Collected data:
-=-=-
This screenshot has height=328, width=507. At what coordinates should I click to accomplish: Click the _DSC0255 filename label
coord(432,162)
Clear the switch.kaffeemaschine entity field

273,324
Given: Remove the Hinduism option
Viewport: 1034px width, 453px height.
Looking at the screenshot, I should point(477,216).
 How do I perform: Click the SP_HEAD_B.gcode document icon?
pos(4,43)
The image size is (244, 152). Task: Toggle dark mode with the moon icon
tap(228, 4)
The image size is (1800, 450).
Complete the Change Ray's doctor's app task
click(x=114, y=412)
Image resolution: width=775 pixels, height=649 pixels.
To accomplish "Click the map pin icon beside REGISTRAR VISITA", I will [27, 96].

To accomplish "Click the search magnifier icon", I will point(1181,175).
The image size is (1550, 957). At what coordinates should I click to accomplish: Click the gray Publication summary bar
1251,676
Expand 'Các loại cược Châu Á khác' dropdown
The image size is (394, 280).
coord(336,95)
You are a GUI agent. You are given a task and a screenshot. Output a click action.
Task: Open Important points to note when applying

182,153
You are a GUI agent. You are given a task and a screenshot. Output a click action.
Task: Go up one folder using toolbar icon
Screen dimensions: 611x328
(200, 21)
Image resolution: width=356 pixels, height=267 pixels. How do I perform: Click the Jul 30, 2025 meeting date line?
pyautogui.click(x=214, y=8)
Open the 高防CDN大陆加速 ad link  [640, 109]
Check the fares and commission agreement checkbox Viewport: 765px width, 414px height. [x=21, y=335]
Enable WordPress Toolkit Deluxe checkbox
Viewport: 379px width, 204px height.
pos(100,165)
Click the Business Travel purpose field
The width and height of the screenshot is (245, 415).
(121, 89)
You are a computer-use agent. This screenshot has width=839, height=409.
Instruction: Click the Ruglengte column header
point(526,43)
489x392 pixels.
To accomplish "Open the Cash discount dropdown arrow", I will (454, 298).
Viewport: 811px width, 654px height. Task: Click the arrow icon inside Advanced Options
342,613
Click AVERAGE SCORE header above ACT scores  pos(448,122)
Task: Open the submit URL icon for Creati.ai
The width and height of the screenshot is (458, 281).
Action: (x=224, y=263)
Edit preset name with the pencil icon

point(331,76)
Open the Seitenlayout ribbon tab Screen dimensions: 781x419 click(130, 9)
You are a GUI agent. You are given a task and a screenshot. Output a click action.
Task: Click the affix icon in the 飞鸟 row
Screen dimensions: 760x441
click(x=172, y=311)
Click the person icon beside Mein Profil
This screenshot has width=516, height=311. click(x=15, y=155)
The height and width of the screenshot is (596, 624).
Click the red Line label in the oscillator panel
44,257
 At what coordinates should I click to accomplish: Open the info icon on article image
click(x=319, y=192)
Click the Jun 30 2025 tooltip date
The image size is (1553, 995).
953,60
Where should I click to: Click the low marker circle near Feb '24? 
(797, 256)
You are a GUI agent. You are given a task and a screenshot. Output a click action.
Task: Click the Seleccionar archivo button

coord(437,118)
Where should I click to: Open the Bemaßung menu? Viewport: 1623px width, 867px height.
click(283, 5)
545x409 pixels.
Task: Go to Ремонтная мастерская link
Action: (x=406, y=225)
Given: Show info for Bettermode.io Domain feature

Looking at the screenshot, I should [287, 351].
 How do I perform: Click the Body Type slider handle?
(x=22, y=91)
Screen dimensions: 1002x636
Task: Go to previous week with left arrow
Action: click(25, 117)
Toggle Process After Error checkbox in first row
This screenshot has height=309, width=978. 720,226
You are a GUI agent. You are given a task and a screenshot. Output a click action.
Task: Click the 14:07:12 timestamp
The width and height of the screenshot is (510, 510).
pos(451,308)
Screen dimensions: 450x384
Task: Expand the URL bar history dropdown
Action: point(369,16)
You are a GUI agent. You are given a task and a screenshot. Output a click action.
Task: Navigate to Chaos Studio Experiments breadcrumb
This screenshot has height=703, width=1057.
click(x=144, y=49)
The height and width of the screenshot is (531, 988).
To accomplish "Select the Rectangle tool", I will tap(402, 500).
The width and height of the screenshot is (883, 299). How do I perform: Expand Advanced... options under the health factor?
-=-=-
WORK TO COMPLETE:
Among the records above, find the lines where the word "will" appears and copy them.

REPLY TO THE TASK:
To accomplish "Click the map pin icon beside REGISTRAR VISITA", I will [27, 96].
To accomplish "Click the search magnifier icon", I will point(1181,175).
To accomplish "Open the Cash discount dropdown arrow", I will (454, 298).
To accomplish "Select the Rectangle tool", I will tap(402, 500).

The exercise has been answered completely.